L’auteur de ces lignes, Hasan bin Talal, est actuellement président du Conseil consultatif sur l’Eau et l’assainissement auprès du Secrétaire général des Nations Unies. Ce que The Guardian ne dit pas, c’est qu’il est également le frère et ex-prince héritier feu le roi Hussein de Jordanie, déchu par ce dernier quelques jours seulement avant sa mort en faveur de son fils, l’actuel roi Abdallah. Son article dégage donc d’autres résonances dès lors que l’on sait qu’il est écrit par un rejeton de la dynastie des Hachémites, embrigadée par les Anglais dans la conquête du Levant ottoman pendant la première guère mondiale, et récompensée avec des trônes créés pour la circonstance à Amman et à Bagdad alors que l’Empire britannique laissait les Al-Saoud s’emparer de leur ancien fief de la Mecque et de Médine.
Et voilà que les usurpateurs saoudiens connaissent à leur tour des histoires se famille qui ne sont pas sans rappeler les mésaventures personnelles de Hasan bin Talal – quoiqu’en plus alambiqué. Au Huffington Post, David Hearst (ancien éditorialiste de The Guardian) précise :
A la veille de la visite de Barack Obama à Riyad vendredi dernier, la famille Al Saoud a connu des secousses importantes. Le roi a ordonné au conseil d’allégeance, l’organisme qui assure le transfert de pouvoir au sein de la famille régnante, de nommer un successeur à l’actuel prince héritier Salman.

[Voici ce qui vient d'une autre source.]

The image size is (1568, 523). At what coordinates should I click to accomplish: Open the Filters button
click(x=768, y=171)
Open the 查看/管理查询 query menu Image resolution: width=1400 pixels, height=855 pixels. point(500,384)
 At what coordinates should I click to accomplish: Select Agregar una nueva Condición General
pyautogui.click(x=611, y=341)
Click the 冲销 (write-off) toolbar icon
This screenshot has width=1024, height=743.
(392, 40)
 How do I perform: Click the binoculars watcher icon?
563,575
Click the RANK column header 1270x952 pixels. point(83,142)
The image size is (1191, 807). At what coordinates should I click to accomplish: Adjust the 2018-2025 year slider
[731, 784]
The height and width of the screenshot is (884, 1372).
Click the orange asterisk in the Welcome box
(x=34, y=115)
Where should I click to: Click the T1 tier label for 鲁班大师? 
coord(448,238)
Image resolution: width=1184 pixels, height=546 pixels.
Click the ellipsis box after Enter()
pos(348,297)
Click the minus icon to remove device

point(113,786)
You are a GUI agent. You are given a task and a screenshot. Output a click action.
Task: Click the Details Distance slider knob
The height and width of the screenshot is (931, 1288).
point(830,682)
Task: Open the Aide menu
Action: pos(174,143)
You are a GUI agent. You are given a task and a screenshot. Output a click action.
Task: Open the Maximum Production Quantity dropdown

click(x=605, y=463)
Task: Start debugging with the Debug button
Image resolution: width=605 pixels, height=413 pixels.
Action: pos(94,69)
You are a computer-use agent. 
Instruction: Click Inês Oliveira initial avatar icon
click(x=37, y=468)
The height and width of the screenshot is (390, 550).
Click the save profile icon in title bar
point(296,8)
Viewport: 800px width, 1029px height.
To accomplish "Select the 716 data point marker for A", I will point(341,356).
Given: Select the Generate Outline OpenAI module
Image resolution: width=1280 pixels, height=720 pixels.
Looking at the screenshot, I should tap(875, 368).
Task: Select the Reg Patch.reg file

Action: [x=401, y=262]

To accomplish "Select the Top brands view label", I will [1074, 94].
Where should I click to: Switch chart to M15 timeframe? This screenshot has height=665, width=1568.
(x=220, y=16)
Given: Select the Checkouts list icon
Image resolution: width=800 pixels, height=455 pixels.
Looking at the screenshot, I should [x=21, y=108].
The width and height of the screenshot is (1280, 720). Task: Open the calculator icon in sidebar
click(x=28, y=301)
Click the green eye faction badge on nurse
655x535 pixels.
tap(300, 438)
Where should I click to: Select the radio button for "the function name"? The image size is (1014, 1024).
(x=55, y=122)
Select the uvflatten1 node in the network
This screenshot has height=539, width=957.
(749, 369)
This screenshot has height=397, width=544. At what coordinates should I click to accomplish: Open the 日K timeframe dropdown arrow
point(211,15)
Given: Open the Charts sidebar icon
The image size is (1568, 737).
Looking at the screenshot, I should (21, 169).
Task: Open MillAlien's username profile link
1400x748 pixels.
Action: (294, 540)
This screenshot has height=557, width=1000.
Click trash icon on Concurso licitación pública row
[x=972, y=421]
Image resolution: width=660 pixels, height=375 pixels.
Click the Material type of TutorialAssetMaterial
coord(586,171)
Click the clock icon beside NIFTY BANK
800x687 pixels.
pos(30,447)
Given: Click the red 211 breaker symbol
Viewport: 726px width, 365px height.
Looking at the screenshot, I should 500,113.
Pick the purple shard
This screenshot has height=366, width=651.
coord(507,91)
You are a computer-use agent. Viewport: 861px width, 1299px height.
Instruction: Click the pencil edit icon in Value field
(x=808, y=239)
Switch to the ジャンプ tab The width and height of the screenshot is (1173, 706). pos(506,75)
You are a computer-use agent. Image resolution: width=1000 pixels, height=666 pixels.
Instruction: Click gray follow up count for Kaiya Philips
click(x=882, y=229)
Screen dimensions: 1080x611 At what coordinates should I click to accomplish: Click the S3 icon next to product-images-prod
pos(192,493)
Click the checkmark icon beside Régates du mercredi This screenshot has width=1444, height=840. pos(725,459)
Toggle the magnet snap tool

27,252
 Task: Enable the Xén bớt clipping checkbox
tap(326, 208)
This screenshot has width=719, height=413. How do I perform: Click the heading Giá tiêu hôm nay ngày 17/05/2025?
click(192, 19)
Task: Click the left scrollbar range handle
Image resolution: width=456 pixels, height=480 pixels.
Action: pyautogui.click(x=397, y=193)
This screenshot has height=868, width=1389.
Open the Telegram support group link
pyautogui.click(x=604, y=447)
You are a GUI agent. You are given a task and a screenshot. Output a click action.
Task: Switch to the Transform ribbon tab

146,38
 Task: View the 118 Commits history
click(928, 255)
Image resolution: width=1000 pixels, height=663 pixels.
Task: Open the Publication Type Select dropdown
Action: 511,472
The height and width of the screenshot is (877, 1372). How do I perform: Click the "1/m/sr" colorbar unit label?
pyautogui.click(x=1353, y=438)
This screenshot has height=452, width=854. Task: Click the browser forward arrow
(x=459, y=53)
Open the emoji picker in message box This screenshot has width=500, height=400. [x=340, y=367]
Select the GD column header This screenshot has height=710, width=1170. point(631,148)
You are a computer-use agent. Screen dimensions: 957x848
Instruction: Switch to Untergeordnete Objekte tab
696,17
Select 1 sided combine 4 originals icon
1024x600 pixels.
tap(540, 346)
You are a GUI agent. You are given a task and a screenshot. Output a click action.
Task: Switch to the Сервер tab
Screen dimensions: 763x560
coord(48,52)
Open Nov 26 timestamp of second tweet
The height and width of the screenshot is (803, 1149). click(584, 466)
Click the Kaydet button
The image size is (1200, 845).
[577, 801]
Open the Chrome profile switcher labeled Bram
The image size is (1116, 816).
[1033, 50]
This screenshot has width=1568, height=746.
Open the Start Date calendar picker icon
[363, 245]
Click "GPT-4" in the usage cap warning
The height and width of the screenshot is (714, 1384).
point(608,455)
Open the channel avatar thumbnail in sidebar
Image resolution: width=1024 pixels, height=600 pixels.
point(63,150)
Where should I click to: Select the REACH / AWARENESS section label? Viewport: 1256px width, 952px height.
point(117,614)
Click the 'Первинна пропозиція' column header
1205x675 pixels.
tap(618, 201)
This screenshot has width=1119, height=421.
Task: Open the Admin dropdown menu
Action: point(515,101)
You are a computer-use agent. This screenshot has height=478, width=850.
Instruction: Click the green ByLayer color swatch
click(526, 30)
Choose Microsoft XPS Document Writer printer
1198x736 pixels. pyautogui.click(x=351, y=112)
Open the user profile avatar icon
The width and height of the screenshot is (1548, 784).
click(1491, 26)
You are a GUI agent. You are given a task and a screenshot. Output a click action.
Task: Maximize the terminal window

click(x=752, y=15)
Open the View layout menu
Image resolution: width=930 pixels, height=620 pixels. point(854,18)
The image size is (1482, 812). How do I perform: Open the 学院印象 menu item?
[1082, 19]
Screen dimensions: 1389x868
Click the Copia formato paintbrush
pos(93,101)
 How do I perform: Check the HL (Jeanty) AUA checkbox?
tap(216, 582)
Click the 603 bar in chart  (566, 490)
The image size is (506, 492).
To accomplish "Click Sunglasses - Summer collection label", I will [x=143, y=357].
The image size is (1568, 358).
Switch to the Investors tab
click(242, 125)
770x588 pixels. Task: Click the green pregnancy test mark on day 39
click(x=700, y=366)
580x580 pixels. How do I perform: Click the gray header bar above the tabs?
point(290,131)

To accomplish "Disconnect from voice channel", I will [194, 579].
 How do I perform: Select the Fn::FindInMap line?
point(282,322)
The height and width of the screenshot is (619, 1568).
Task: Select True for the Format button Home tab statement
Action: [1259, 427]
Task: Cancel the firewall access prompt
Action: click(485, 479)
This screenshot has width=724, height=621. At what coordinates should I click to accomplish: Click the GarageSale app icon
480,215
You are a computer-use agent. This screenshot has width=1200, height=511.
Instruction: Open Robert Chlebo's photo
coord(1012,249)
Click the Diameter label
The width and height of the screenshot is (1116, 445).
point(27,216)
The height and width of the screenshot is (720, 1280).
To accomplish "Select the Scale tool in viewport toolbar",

L’âge de ces hommes, sans parler de leurs infirmités, fait que ces nominations soient extrêmement sensibles. L’âge avancé de l’élite (Abdallah a 90 ans, Salman en a 79) rend pratiquement inévitable une série de batailles déstabilisantes pour la succession à l’avenir. Il était donc devenu indispensable d’ouvrir la voie aux fils de la deuxième génération. […]
Abdallah a donc publié un décret désignant le Prince Moqrin – à l’âge de 68 ans, le plus jeune de la lignée de frères – en tant que « vice prince héritier », qui doit succéder à Salman. […] Si le décret n’évoque pas explicitement le fils d’Abdallah, le prince Meteb, l’on s’attend néanmoins à ce qu’il soit promu ultérieurement à la positon de deuxième vice-Premier ministre, ce qui serait la dernière étape avant de devenir le prince héritier du futur roi Moqrin.
[…]
La stabilité est à la fois le mantra du roi Abdallah bin Abdulaziz et sa « marque ». Il est prêt à payer n’importe quel prix pour s’y accrocher. Il peut sortir de prison les djihadistes pour combattre en Syrie un jour et le lendemain adopter la politique inverse en leur donnant deux semaines pour rentrer à la maison. Après avoir alimenté les tensions sectaires entre sunnites et chiites, il est capable de passer sans transition à l’organisation et au financement d’un coup d’État militaire en Egypte. Il prône un réformisme doux chez lui, tout en proclamant à l’étranger que les islamistes sont des terroristes.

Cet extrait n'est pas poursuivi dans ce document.